Today as I was driving, "Poker Face" by Lady Gaga started to play. My mind immediately went to my student, W. An 8th grader with Down Syndrome, W. was one of 10 students in my morning advisory. Every Friday we would watch funny videos or play students' favorite songs. And every Friday, W. would ask for the same song: "Poker Face". He had an elaborate dance that he had made up that went with the song, and he would make every move very seriously. At the end of the song, the look on his face was of pure joy. He never got bored of the song. Years later, every time I hear "Poker Face" I can't help but think of W.
There are those students we always remember. Sometimes they were the ones who drove us crazy. Other times, they were the ones who shone in class. Each of them leaves us, their teachers, something when they move on. A memory of them upon hearing a song; seeing someone who reminds us of a student; seeing students years later when they are grown up.
S. left me with a memory of a whole lot of sass. She was one of my favorite students, though she was known around the school for her attitude and loud voice. She often got in trouble for mouthing off. However, she liked my class, and did well in it. It was a rowdy class, and it was a large class - and typical of my Spanish classes, there were many challenging behaviors in it. Lucky for me, I had S. to help me keep everyone in order. When the class got too loud or chatty, S. would yell, "Everyone shut up!! Ms.Lopez is talking!!" You better believe the others would quiet down right away when they heard her. Thanks to her, the class was mostly manageable most of the time. Recently I saw her graduate. I told her about how much I appreciated her loudness and respect in my class, and she smiled.

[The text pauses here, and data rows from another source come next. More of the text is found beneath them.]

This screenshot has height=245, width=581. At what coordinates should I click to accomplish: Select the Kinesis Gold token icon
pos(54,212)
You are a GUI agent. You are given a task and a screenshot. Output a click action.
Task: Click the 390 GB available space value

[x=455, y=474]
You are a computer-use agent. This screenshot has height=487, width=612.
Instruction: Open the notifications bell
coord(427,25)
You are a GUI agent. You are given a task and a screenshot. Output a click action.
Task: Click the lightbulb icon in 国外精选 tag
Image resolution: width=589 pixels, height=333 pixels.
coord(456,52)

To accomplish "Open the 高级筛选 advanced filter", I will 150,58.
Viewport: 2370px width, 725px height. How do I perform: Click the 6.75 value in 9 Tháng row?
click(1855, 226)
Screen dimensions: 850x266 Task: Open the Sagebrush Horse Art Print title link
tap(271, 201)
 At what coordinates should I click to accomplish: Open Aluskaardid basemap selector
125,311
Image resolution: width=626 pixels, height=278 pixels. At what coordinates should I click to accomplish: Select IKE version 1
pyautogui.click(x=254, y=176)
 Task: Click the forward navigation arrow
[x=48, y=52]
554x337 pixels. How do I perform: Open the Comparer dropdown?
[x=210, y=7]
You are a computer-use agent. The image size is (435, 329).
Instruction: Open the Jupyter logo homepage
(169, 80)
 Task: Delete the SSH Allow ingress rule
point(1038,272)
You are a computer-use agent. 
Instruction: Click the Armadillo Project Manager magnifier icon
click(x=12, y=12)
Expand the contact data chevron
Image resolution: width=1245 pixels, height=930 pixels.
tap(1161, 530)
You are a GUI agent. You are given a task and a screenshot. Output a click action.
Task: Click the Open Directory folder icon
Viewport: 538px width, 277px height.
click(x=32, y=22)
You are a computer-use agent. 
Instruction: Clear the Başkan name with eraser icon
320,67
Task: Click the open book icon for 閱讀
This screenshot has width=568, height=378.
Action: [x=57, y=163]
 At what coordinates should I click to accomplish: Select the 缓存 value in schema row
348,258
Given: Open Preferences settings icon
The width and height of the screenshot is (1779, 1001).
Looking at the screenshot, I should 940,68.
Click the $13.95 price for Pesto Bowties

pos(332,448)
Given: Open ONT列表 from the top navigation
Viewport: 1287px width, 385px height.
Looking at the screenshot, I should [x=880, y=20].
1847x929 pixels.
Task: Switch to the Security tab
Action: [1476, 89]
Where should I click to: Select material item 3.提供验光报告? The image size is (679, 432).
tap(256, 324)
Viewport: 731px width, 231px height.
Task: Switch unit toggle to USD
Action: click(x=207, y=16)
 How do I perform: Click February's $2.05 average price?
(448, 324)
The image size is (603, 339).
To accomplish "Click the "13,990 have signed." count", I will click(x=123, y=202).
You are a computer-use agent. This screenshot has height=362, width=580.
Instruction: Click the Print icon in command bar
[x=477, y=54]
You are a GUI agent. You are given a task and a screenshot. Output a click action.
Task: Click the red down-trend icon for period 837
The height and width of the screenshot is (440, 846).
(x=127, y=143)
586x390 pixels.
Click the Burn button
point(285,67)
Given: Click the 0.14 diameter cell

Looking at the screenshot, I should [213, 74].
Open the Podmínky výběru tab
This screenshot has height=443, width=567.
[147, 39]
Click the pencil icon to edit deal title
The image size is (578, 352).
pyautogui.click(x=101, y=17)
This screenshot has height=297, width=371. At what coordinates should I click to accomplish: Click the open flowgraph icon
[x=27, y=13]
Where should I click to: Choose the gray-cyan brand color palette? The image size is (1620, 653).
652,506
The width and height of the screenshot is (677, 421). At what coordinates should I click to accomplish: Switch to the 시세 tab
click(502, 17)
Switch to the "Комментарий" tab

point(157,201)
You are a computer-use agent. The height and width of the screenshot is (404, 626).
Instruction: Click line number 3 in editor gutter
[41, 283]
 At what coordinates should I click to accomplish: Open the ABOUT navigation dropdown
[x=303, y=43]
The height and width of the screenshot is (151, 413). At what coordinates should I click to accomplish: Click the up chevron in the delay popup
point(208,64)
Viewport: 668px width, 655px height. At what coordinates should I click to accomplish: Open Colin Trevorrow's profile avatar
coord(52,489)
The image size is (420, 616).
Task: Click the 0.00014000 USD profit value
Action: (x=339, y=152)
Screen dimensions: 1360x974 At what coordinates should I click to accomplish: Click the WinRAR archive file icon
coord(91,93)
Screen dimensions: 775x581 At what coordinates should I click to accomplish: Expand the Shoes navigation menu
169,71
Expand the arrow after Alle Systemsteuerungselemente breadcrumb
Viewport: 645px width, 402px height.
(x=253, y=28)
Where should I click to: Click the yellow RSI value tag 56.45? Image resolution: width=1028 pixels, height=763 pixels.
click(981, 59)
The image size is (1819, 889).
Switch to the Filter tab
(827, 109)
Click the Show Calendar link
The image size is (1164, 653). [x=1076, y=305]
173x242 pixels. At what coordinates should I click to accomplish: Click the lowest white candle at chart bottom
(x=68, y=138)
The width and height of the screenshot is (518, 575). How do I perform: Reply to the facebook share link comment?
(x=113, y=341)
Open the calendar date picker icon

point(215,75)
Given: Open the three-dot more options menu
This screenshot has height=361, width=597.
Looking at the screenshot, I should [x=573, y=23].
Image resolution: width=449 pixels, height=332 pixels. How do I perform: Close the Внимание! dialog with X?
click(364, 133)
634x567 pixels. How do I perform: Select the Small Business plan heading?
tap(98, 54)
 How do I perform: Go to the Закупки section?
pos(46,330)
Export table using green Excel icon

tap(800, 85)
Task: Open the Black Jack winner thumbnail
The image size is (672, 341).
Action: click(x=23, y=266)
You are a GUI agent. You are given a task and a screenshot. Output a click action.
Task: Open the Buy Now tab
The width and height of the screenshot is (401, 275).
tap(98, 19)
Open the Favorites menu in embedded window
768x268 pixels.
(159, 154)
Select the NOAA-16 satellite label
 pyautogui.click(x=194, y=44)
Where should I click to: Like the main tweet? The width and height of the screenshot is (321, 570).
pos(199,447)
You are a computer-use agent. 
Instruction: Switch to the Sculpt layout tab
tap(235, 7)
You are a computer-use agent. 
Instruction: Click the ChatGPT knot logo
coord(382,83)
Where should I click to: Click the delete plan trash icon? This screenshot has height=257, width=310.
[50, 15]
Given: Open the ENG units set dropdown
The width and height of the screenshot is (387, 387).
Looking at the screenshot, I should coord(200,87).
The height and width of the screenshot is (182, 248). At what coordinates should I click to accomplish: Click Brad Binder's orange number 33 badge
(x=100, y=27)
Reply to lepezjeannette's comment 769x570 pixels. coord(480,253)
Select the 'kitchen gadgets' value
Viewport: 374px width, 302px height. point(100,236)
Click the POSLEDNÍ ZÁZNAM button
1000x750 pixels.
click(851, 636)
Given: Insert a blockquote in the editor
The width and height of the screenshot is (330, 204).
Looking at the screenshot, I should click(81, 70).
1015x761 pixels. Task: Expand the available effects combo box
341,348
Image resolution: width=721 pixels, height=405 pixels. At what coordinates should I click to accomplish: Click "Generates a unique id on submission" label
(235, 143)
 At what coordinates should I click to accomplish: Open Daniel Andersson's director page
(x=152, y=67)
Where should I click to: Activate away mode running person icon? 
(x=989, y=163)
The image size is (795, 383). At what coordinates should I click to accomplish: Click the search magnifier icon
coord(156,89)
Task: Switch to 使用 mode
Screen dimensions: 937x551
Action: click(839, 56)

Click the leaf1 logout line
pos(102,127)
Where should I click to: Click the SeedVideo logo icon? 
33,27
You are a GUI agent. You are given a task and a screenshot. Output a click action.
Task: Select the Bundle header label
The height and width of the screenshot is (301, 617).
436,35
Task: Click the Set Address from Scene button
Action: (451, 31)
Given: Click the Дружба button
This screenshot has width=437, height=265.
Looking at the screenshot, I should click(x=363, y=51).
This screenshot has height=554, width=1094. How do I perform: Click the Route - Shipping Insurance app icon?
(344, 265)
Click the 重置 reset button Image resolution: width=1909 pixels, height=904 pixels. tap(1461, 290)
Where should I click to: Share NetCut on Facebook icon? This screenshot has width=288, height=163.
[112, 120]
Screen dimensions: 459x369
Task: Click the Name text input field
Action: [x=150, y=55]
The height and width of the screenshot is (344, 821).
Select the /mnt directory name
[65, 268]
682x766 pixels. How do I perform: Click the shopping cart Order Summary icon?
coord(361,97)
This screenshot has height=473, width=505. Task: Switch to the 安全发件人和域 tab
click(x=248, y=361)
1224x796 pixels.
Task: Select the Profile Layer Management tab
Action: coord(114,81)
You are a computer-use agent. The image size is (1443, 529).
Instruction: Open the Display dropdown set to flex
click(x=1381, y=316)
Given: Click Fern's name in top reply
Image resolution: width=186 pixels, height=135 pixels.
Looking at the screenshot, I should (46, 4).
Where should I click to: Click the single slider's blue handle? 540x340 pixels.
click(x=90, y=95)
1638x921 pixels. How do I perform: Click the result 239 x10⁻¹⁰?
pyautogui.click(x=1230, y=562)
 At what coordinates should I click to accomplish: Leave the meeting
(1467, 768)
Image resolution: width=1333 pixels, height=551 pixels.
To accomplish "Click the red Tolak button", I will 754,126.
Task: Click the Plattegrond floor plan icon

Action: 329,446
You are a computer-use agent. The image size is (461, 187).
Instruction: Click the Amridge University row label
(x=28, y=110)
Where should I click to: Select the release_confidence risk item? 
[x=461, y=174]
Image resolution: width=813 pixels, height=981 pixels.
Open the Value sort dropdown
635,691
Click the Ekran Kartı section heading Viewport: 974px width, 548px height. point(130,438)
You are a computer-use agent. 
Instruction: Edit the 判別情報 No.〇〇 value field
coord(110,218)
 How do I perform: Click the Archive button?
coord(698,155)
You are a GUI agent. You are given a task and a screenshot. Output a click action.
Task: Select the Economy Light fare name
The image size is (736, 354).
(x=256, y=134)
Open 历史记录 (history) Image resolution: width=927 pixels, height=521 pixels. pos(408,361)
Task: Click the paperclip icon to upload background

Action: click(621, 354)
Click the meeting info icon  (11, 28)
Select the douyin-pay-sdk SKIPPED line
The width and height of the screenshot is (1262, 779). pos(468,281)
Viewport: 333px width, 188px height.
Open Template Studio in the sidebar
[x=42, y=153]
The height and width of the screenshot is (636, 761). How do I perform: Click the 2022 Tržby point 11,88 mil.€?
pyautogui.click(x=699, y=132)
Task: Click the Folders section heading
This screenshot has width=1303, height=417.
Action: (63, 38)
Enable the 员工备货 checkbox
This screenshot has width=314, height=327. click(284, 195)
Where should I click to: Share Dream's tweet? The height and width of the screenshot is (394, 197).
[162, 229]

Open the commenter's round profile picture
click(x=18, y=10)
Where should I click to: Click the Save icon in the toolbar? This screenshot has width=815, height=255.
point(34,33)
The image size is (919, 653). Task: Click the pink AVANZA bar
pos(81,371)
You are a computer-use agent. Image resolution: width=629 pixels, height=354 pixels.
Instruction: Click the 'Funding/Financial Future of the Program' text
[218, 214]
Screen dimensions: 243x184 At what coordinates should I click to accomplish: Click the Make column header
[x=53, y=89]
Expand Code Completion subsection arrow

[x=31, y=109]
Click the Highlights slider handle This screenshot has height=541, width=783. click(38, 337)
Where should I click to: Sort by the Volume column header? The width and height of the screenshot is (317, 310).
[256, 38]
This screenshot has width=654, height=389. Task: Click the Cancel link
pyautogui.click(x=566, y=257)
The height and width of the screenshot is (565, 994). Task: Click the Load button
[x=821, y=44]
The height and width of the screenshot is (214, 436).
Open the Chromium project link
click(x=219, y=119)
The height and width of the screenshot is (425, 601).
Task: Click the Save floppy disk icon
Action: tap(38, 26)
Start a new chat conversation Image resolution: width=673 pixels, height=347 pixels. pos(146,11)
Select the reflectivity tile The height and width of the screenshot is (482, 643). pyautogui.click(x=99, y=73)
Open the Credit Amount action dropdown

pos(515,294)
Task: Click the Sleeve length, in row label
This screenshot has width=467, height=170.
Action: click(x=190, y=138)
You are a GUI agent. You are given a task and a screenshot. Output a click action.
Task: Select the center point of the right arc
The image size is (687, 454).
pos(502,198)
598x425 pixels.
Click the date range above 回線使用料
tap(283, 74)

That same year, I had a supremely challinging student in another class - possibly one of my most challenging students. K. was a ball of energy and could sway the dynamics of the entire class in a nanosecond. He was funny, silly, and likeable most of the time; some of time his energy could become negative. K. left me with a funny jingle in my head as I was teaching the Spanish word for pencil sharpener: "sacapuntas", He found the word hilarious, and began rapping it, complete with beatboxing and all: "Sacapuntas, sacapuntas, saca, saca, sacapuntas....." The rest of the class was of course very amused, and to this day, every time I look at a pencil sharpener, I think of K. I recently saw him: a mature young man, looking fantastic, getting on the bus out of town to go back to his college (most of them do eventually grow up!).
I smile when I think about these and so many other students who have passed through my classrooms, all leaving their mark in some way. What have students left you with as they have passed through your classroom?